WORK REQUEST :: Although the entries contain pictures, the copy should hold only their exact text.

+---+

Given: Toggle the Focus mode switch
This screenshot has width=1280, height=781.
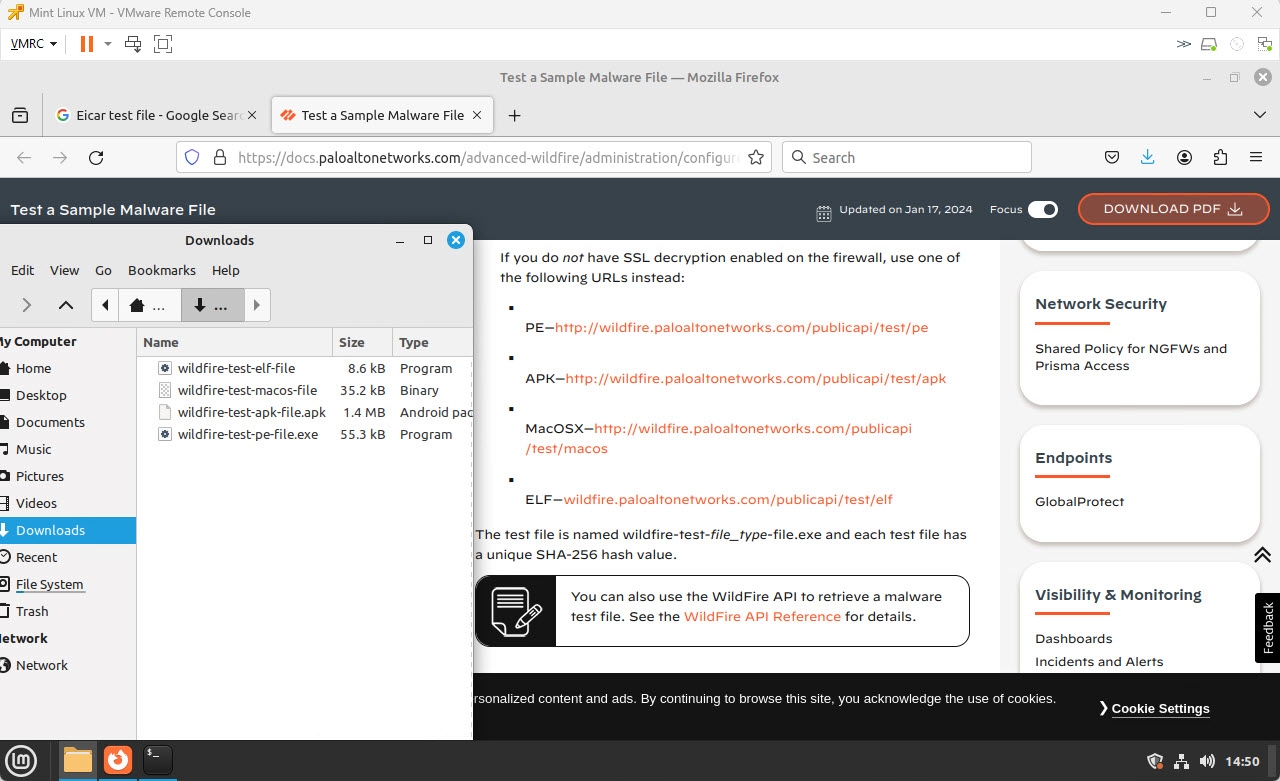Looking at the screenshot, I should (1042, 209).
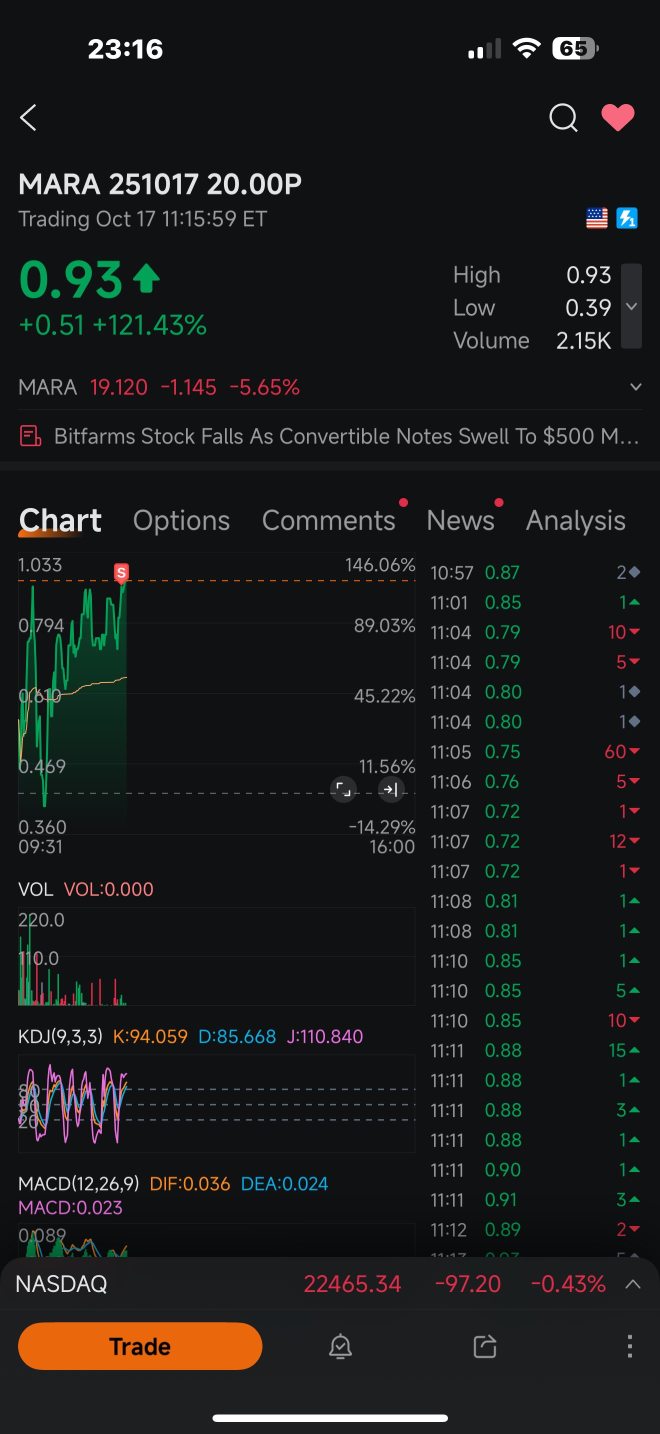Tap the share icon in bottom bar

[x=485, y=1347]
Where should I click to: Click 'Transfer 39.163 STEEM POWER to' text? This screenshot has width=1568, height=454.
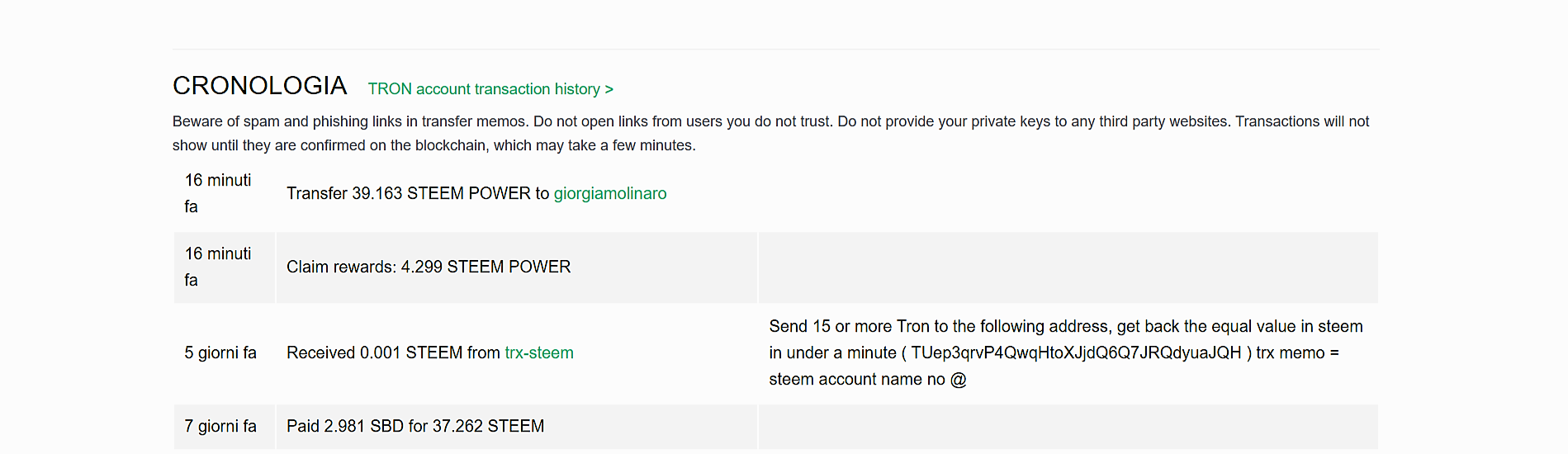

+---+

TASK RESULT ::
Given: Toggle the Focus mode switch
This screenshot has width=1280, height=781.
Looking at the screenshot, I should (1042, 209).
Tap the share icon in bottom bar

[x=485, y=1347]
Where should I click to: Click 'Transfer 39.163 STEEM POWER to' text? This screenshot has width=1568, height=454.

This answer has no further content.